§ **EXERCISE DESCRIPTION**
Reproduce all records verbatim.
**** SUPPLIED RECORDS ****
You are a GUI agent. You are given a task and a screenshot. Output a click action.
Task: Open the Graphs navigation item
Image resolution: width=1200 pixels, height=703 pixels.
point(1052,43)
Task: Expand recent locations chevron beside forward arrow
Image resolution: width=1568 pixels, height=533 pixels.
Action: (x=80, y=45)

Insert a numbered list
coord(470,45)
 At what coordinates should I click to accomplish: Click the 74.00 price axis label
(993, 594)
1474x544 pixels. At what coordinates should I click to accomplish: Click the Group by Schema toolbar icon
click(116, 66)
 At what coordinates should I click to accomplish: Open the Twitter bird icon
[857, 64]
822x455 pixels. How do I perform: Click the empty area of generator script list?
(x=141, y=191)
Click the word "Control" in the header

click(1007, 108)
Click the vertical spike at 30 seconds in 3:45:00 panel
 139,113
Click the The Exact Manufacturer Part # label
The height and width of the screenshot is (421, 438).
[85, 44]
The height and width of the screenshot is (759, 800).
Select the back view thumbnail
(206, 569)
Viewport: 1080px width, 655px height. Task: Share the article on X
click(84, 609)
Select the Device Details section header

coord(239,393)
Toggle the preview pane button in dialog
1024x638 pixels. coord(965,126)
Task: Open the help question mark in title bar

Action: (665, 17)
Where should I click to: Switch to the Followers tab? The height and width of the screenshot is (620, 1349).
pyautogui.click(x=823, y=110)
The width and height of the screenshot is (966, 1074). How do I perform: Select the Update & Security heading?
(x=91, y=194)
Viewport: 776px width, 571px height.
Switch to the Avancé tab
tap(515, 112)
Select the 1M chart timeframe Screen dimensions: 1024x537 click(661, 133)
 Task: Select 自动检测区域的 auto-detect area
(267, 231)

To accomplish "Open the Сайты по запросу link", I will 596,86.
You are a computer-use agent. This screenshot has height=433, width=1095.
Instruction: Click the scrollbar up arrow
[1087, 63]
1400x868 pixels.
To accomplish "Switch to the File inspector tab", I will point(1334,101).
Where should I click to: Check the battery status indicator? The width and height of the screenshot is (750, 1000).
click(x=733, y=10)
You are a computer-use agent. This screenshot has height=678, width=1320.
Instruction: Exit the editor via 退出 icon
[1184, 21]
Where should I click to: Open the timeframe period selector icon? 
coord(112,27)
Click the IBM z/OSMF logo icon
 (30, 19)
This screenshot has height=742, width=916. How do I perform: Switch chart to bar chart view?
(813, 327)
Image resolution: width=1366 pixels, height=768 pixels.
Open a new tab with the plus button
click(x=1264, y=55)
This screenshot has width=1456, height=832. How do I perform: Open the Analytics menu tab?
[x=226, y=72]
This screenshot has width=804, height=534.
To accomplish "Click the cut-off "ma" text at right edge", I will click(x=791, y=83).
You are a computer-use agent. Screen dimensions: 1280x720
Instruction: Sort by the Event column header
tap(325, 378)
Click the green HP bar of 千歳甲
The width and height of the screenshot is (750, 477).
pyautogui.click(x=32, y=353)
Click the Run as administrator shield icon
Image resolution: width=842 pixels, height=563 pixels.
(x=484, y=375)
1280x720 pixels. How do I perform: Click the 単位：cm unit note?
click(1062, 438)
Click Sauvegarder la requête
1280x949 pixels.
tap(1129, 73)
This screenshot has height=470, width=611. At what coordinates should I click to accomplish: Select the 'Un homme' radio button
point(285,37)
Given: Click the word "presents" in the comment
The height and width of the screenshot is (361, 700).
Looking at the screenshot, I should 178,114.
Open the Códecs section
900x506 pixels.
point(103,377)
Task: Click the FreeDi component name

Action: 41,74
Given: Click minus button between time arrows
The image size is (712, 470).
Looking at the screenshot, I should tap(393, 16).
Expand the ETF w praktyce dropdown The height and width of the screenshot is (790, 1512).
****
§ **ANSWER TO THIS PROBLEM**
You are a GUI agent. You are given a task and a screenshot. Output a click action.
Task: Open the Graphs navigation item
Image resolution: width=1200 pixels, height=703 pixels.
point(1052,43)
Task: Expand recent locations chevron beside forward arrow
Image resolution: width=1568 pixels, height=533 pixels.
Action: (x=80, y=45)

Insert a numbered list
coord(470,45)
 At what coordinates should I click to accomplish: Click the 74.00 price axis label
(993, 594)
1474x544 pixels. At what coordinates should I click to accomplish: Click the Group by Schema toolbar icon
click(116, 66)
 At what coordinates should I click to accomplish: Open the Twitter bird icon
[857, 64]
822x455 pixels. How do I perform: Click the empty area of generator script list?
(x=141, y=191)
Click the word "Control" in the header

click(1007, 108)
Click the vertical spike at 30 seconds in 3:45:00 panel
 139,113
Click the The Exact Manufacturer Part # label
The height and width of the screenshot is (421, 438).
[85, 44]
The height and width of the screenshot is (759, 800).
Select the back view thumbnail
(206, 569)
Viewport: 1080px width, 655px height. Task: Share the article on X
click(84, 609)
Select the Device Details section header

coord(239,393)
Toggle the preview pane button in dialog
1024x638 pixels. coord(965,126)
Task: Open the help question mark in title bar

Action: (665, 17)
Where should I click to: Switch to the Followers tab? The height and width of the screenshot is (620, 1349).
pyautogui.click(x=823, y=110)
The width and height of the screenshot is (966, 1074). How do I perform: Select the Update & Security heading?
(x=91, y=194)
Viewport: 776px width, 571px height.
Switch to the Avancé tab
tap(515, 112)
Select the 1M chart timeframe Screen dimensions: 1024x537 click(661, 133)
 Task: Select 自动检测区域的 auto-detect area
(267, 231)

To accomplish "Open the Сайты по запросу link", I will 596,86.
You are a computer-use agent. This screenshot has height=433, width=1095.
Instruction: Click the scrollbar up arrow
[1087, 63]
1400x868 pixels.
To accomplish "Switch to the File inspector tab", I will point(1334,101).
Where should I click to: Check the battery status indicator? The width and height of the screenshot is (750, 1000).
click(x=733, y=10)
You are a computer-use agent. This screenshot has height=678, width=1320.
Instruction: Exit the editor via 退出 icon
[1184, 21]
Where should I click to: Open the timeframe period selector icon? 
coord(112,27)
Click the IBM z/OSMF logo icon
 (30, 19)
This screenshot has height=742, width=916. How do I perform: Switch chart to bar chart view?
(813, 327)
Image resolution: width=1366 pixels, height=768 pixels.
Open a new tab with the plus button
click(x=1264, y=55)
This screenshot has width=1456, height=832. How do I perform: Open the Analytics menu tab?
[x=226, y=72]
This screenshot has width=804, height=534.
To accomplish "Click the cut-off "ma" text at right edge", I will click(x=791, y=83).
You are a computer-use agent. Screen dimensions: 1280x720
Instruction: Sort by the Event column header
tap(325, 378)
Click the green HP bar of 千歳甲
The width and height of the screenshot is (750, 477).
pyautogui.click(x=32, y=353)
Click the Run as administrator shield icon
Image resolution: width=842 pixels, height=563 pixels.
(x=484, y=375)
1280x720 pixels. How do I perform: Click the 単位：cm unit note?
click(1062, 438)
Click Sauvegarder la requête
1280x949 pixels.
tap(1129, 73)
This screenshot has height=470, width=611. At what coordinates should I click to accomplish: Select the 'Un homme' radio button
point(285,37)
Given: Click the word "presents" in the comment
The height and width of the screenshot is (361, 700).
Looking at the screenshot, I should 178,114.
Open the Códecs section
900x506 pixels.
point(103,377)
Task: Click the FreeDi component name

Action: 41,74
Given: Click minus button between time arrows
The image size is (712, 470).
Looking at the screenshot, I should tap(393, 16).
Expand the ETF w praktyce dropdown The height and width of the screenshot is (790, 1512).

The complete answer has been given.